Please reproduce, word for word, the part of the text on mass psychosis that opens with the words containing "In an Evie Magazine" and closes with "and young adults.".

SUPPLIED TEXT below:

In an Evie Magazine article last year, S. G. Chea discussed the emergence of mass psychosis caused by delusional fear of COVID-19. Chea wrote that the young and the healthy are being terrorized by the chokehold of irrational fear despite statistics pointing to low fatality rate among children and young adults.
“Instead of facing reality, the delusional person would rather live in their world of make-believe. But in order to keep faking reality, they’ll have to make sure that everyone else around them also pretends to live in their imaginary world. In simpler words, the delusional person rejects reality. And in this rejection of reality, others have to play along with how they view the world – otherwise, their world will not make sense to them. It’s why the delusional person will get angry when they face someone who doesn’t conform to their world view,” Chea wrote.
Dr. Mark McDonald, psychiatrist and medical legal expert, said in December 2020 that “the true public health crisis lies in the widespread fear which morphed and evolved into a form of mass delusional psychosis.”
Epidemic of madness during “plandemic”
Mass psychosis is defined as “an epidemic of madness” that occurs when a “large portion of society loses touch with reality and descends into delusions.” This happened during the witch trials of the 16th and 17th centuries.
It’s one of the reasons why you’re seeing so many people who would happily approve the silencing of medical experts whose views contradict the World Health Organization (WHO) or Centers for Disease Control and Prevention (CDC) guidelines. Obeying the rules becomes more important than questioning if the rules were legitimate to begin with.
After 19 months of abnormal pandemic life, the data are proving that McDonald is correct.
In the U.K., psychiatric referrals for first-time psychotic episodes have skyrocketed. The Guardian reported that “cases of psychosis have soared over the past two years in England as an increasing number of people experience hallucinations and delusional thinking amid the stresses of the COVID-19 pandemic.”
There was a 29 percent increase in the number of people referred to mental health services for their first suspected episode of psychosis between April 2019 and April 2021, National Health Service (NHS) data shows. The rise continued throughout the spring, with 9,460 referred in May 2021 – up 26 percent from 7,520 in May 2019.

End of SUPPLIED TEXT.
DATA EXCERPTS below:

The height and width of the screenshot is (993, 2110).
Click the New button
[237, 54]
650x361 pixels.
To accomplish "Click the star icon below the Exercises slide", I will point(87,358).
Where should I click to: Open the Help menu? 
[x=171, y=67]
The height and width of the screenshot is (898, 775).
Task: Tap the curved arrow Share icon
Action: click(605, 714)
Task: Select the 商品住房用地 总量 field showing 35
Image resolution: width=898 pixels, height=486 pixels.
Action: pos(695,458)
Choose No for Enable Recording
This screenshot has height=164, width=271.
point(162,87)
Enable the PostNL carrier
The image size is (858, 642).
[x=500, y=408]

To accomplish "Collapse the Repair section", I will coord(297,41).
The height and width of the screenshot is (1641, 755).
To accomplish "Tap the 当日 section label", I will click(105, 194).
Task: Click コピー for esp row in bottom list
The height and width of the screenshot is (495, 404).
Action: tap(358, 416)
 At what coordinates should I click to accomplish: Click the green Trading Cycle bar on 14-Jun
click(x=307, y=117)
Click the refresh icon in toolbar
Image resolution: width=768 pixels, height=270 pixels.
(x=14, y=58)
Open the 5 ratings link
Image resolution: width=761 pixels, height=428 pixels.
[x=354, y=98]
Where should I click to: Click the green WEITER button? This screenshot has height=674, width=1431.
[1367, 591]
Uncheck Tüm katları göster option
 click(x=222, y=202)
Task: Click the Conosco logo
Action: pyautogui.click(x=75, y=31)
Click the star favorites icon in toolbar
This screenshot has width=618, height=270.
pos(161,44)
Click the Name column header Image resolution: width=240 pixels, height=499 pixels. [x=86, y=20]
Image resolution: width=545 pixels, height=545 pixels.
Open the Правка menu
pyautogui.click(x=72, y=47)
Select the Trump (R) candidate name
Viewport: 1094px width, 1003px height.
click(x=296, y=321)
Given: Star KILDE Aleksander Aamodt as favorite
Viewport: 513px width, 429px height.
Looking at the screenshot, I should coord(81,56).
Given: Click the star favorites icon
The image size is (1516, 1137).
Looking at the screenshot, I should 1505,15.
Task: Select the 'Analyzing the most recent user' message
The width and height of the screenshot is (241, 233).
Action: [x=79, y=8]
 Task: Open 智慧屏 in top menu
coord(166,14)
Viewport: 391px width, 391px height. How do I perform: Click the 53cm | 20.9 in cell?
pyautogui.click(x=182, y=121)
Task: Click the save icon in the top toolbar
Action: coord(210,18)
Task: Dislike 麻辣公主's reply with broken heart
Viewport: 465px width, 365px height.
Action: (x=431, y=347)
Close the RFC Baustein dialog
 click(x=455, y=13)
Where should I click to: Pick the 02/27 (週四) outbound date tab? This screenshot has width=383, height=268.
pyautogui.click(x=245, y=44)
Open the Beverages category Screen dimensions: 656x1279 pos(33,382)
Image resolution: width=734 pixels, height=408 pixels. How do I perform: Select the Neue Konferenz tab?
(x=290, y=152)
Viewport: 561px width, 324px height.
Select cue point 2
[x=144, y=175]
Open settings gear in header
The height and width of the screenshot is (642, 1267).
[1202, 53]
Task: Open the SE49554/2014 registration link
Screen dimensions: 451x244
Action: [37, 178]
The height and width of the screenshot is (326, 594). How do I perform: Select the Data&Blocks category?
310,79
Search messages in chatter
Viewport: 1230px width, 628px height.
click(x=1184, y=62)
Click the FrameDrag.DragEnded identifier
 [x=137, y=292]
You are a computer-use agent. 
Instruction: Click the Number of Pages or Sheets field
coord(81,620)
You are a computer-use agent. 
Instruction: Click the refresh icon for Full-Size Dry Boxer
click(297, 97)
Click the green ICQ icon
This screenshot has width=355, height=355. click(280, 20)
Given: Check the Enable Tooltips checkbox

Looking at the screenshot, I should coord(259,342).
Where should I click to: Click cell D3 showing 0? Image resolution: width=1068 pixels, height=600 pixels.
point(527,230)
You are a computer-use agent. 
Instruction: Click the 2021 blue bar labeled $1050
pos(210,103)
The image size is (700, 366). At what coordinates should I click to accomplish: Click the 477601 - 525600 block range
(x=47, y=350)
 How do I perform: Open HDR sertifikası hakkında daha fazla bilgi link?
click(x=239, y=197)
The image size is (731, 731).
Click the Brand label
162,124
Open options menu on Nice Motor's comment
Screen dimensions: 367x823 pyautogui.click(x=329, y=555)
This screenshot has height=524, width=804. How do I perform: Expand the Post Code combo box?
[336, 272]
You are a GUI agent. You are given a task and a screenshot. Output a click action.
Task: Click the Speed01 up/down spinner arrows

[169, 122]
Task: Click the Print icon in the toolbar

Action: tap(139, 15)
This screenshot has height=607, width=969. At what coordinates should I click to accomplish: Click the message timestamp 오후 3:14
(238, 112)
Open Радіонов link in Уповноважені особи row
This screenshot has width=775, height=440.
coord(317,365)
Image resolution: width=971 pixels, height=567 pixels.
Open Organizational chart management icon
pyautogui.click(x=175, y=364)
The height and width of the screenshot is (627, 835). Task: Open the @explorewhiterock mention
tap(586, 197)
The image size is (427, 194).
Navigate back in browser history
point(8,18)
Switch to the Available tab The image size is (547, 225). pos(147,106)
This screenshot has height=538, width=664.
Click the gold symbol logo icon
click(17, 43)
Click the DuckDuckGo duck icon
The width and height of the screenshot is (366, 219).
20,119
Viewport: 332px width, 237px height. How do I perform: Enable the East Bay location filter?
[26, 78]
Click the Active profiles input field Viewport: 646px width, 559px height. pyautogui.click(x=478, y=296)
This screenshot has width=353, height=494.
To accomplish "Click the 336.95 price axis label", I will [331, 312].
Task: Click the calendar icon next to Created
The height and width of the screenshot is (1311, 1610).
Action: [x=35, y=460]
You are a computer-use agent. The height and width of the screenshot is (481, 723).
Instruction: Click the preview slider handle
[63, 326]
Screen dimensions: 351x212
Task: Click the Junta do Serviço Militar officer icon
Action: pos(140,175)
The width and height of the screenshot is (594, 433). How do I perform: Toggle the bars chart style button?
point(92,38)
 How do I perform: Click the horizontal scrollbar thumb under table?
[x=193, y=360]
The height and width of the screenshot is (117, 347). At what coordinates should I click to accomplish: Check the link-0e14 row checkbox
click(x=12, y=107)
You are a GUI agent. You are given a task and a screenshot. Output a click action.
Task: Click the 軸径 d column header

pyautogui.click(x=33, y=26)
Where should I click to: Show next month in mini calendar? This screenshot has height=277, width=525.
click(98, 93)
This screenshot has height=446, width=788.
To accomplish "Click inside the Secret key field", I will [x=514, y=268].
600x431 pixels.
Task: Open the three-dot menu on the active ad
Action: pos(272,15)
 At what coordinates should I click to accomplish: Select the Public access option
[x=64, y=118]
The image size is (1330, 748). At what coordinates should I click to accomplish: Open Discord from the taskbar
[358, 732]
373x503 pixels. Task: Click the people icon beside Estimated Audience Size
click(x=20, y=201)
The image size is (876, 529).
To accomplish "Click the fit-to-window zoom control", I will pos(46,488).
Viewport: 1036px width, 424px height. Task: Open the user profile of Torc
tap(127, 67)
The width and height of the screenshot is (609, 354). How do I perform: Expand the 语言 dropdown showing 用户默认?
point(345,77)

End of DATA EXCERPTS.

▶ OUTPUT FOR THIS TASK:
In an Evie Magazine article last year, S. G. Chea discussed the emergence of mass psychosis caused by delusional fear of COVID-19. Chea wrote that the young and the healthy are being terrorized by the chokehold of irrational fear despite statistics pointing to low fatality rate among children and young adults.